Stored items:
———
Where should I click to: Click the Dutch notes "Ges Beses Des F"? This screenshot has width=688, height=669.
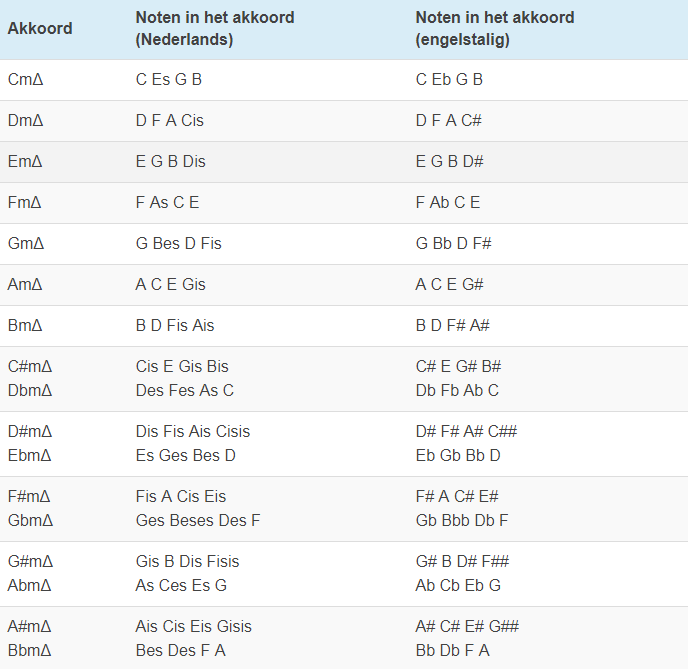[198, 521]
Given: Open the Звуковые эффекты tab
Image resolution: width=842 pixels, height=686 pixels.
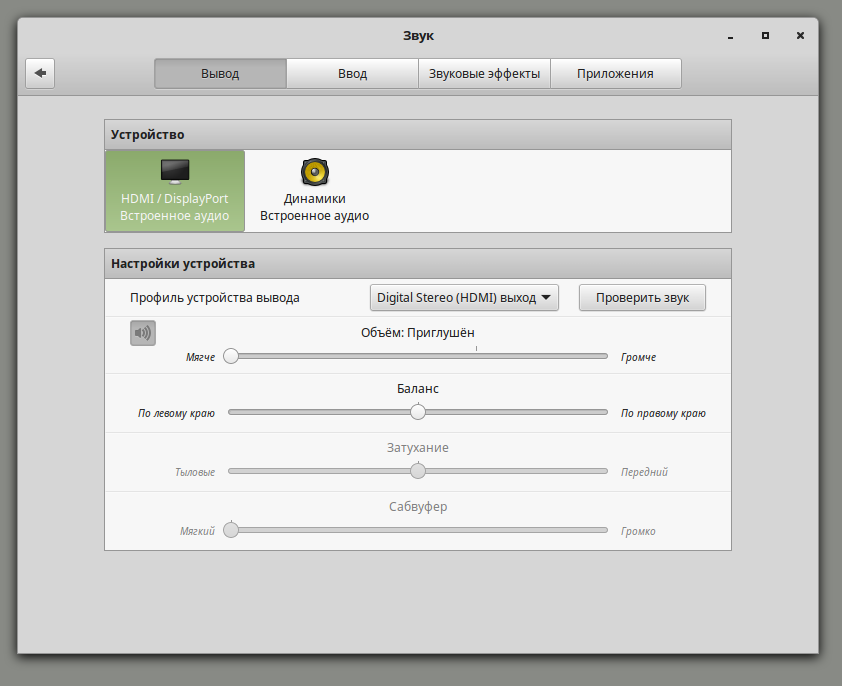Looking at the screenshot, I should click(484, 74).

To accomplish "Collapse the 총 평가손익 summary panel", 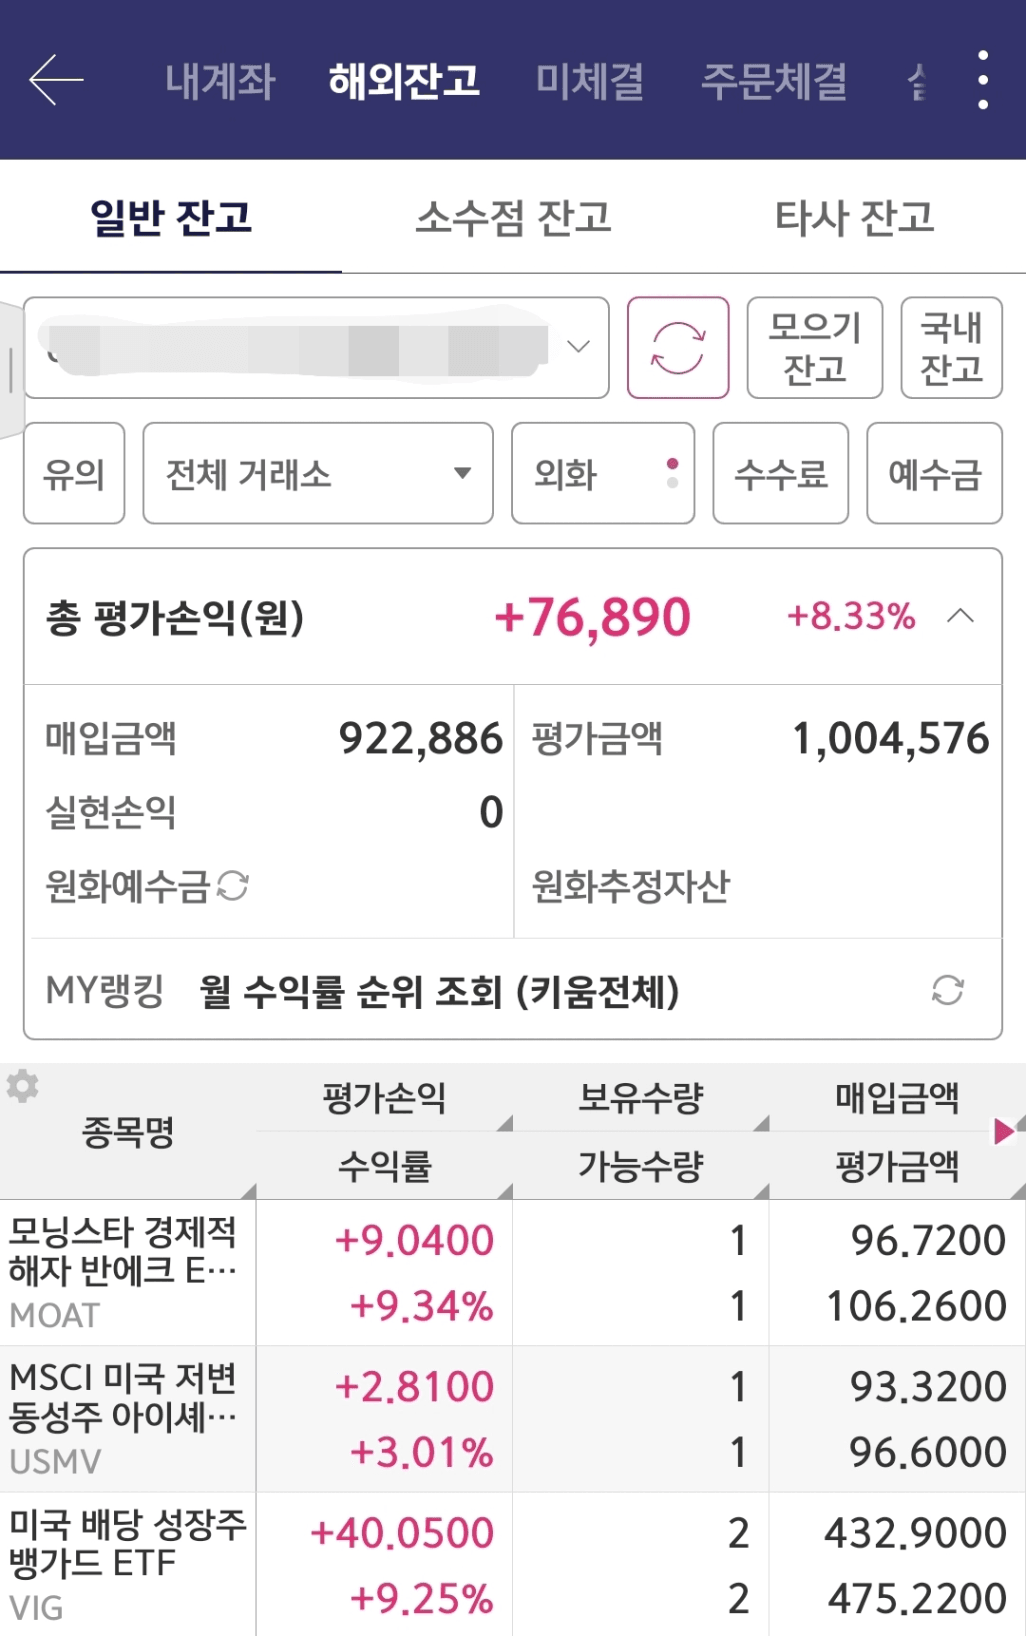I will click(960, 616).
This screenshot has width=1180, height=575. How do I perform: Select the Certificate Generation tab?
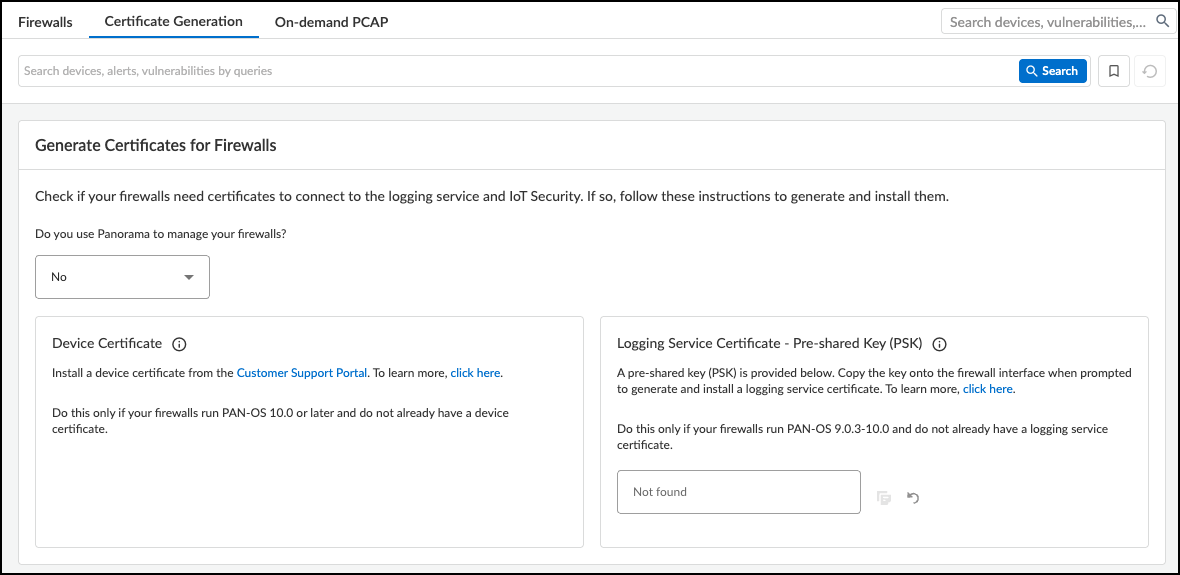pos(173,21)
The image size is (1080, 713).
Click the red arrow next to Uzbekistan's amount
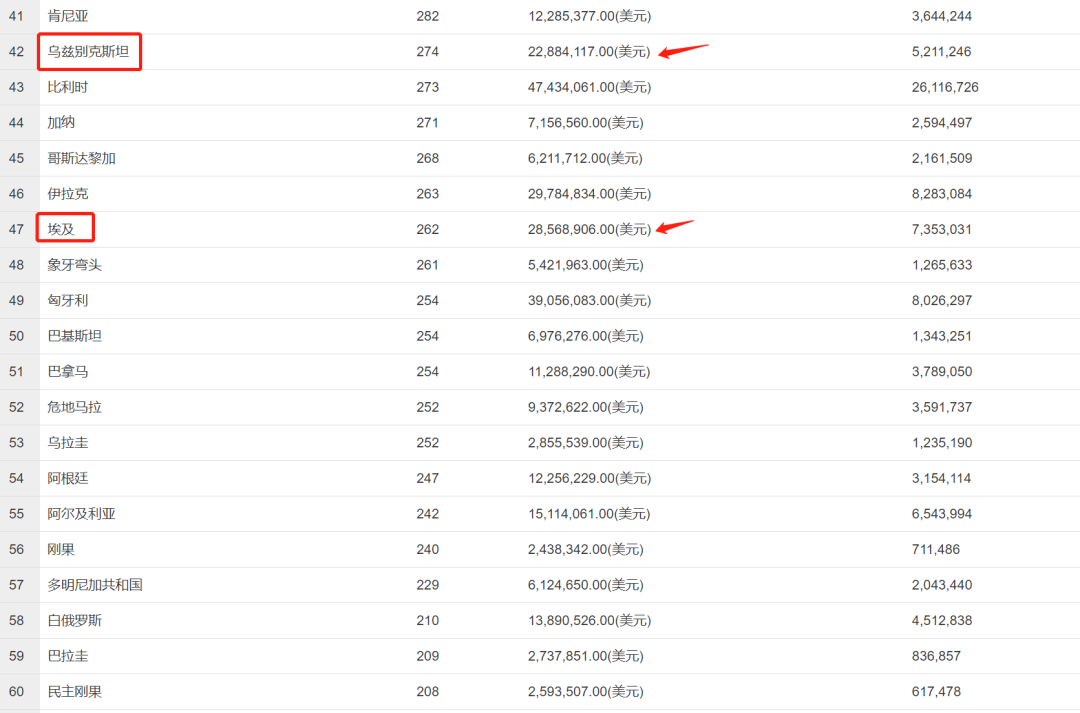coord(683,49)
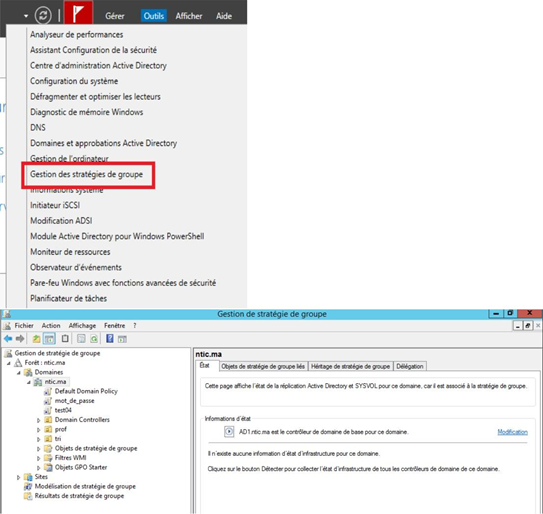543x514 pixels.
Task: Click Server Manager circular refresh icon
Action: [43, 15]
———
All lines from the one with "The image size is (1080, 713)." through the end of the records above must be reproduced exactly, both ends included, and the pictures must be left out.

The image size is (1080, 713).
Click the red arrow next to Uzbekistan's amount
coord(683,49)
543x514 pixels.
Task: Click Server Manager circular refresh icon
Action: [43, 15]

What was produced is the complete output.